In a recent report released by a Wall Street analyst, Mark Zuckerberg, CEO of Facebook and Instagram parent Meta Platforms META -1.75%, had to save about $300 million by cutting costs in the company.
As of Wednesday, Argus Research analyst Joseph Bonner upgraded Meta stock (ticker: META) from Hold to Buy, with a $270 price target. Since the stock's emergence in early 2013, Meta stock has accounted for 76% of its gains this year. It was down 1.5%, at $216.60, in recent trades. The S&P 500SPX -0.43% had a loss of 0.5%.
Aside from Zuckerberg's proclaimed name for the company's "year of efficiency," Bonner cites the company's cost-cutting plans. After laying off 11,000 employees in November, Meta announced the elimination of another 10,000 jobs in March. Bonner says Meta is making some of the deepest cuts in the technology industry.
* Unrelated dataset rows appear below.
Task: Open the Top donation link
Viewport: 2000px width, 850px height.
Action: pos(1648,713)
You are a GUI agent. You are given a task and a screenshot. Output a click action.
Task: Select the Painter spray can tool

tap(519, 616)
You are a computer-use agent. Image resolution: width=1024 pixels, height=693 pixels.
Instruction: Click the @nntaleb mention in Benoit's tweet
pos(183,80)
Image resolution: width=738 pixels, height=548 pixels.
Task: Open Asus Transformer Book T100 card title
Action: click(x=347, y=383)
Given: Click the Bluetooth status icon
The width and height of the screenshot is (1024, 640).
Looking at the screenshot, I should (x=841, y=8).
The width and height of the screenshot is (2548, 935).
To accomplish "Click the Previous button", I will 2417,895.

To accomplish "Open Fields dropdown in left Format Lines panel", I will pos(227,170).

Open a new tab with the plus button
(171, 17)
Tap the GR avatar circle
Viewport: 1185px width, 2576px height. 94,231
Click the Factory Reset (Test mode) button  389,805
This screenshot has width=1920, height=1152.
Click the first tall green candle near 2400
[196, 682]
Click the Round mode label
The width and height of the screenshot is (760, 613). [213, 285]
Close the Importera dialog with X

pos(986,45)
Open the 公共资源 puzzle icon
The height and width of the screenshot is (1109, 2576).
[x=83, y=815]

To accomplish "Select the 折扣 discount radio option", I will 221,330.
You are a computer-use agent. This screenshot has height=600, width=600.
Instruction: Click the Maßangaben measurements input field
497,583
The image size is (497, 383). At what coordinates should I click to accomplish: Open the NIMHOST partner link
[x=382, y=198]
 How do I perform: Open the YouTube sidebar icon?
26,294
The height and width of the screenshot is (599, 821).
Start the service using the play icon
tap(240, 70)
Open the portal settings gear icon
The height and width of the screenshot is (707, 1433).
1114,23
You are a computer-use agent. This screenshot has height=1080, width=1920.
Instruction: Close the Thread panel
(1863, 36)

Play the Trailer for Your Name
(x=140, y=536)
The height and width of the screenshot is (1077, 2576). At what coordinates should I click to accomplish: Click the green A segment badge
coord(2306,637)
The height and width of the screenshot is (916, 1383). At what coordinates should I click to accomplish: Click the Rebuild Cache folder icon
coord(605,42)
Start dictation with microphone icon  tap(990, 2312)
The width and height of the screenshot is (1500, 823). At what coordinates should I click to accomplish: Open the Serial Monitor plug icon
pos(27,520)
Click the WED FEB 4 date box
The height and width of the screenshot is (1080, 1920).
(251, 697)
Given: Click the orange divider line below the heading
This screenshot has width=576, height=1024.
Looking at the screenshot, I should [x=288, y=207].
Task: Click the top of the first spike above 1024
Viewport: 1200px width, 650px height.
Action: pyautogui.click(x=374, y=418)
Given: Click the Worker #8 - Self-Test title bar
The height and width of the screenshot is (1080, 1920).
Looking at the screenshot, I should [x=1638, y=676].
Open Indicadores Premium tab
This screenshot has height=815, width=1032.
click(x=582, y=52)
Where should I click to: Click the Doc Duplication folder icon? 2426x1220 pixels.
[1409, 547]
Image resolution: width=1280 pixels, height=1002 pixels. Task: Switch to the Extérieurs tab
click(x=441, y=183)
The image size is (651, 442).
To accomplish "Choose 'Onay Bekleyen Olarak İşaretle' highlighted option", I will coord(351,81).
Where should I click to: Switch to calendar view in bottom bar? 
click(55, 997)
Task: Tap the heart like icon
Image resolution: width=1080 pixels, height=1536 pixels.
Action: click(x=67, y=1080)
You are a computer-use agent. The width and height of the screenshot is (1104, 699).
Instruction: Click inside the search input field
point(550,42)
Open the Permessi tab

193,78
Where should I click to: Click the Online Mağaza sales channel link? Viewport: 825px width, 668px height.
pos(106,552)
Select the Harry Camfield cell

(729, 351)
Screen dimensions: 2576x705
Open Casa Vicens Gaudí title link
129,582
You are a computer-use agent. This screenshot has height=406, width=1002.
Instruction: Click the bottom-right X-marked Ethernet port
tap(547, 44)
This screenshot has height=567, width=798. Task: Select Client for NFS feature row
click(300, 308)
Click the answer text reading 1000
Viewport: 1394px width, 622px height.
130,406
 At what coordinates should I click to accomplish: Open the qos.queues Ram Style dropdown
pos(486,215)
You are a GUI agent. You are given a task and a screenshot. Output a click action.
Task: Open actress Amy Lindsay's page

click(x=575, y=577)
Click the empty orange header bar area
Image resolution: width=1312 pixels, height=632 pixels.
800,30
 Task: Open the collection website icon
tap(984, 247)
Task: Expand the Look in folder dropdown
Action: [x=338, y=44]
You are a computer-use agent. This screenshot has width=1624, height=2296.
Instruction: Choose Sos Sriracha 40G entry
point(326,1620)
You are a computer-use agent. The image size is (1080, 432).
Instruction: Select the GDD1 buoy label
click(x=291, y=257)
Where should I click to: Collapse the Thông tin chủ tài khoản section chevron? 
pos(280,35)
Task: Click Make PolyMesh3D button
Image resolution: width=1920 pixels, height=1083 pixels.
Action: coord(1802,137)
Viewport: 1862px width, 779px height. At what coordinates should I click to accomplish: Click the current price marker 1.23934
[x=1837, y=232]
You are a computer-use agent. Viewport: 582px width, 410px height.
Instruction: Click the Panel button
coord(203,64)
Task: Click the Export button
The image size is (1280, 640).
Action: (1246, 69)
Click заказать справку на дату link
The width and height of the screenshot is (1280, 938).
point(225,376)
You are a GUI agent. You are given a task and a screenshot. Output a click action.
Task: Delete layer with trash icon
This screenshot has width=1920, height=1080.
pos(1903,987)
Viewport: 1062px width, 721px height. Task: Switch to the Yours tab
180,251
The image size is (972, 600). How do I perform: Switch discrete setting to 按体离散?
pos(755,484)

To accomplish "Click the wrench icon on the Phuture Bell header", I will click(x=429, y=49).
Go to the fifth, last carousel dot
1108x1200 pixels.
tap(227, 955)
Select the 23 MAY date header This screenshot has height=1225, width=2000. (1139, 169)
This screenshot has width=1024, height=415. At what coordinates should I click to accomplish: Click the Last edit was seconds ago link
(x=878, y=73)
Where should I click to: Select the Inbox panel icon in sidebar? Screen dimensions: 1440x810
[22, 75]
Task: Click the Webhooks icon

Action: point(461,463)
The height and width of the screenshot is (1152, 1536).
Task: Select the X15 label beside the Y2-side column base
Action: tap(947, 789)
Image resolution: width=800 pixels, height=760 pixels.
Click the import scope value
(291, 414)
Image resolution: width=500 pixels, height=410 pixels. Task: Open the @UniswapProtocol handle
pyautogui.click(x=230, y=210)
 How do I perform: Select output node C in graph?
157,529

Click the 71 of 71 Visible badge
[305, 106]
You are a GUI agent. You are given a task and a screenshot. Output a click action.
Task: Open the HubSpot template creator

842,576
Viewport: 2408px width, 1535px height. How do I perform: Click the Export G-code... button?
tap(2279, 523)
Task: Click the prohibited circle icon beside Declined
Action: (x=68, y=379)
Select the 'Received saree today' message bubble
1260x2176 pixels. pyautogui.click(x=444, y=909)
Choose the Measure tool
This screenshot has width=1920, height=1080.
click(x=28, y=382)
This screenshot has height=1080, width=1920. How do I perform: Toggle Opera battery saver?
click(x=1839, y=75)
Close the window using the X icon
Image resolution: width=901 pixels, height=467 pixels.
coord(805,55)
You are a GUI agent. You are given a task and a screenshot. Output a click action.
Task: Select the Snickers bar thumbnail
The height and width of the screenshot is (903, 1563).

A cost cutting strategy will not be much of a solution to Meta's revenue issues, which are a consequence of macroeconomic uncertainties, the slowdown in digital advertising, and Apple's ad tracking policy that will have a significant impact on the firm. However, he wrote in his letter that the cost cutting demonstrated prudence by the company's management and should boost profits. Consequently, the market will receive the product it wants, he wrote.
Although Meta has been faced with stiff competition from TikTok in recent years, a potential ban in the U.S., or at least sustained hostility from lawmakers, might actually help Meta's prospects. In addition, Bonner says that Twitter has been hobbled since Elon Musk took over the company in 2018, and that his company has been making erratic strategic moves. Meta did not face a major threat from Twitter, but he points out that it did appeal to celebrities, politicians, and media influencers, all of whom are powerful users.
Currently, Meta is adding new users to its platform every day, which is a testament to the challenges at TikTok and Twitter, he wrote.
According to Jefferies analyst Brent Thill, in a note he wrote on Wednesday, he increased his price target for the company from $225 to $250. This is despite his old Buy rating. He also believes the company should be able to report an increase in revenue growing in the second half of 2023, aside from possible upside from belt tightening.
According to him, "the combination of AI investments in higher engagement, easier comps, and accelerated growth will support accelerated revenue growth," he concluded.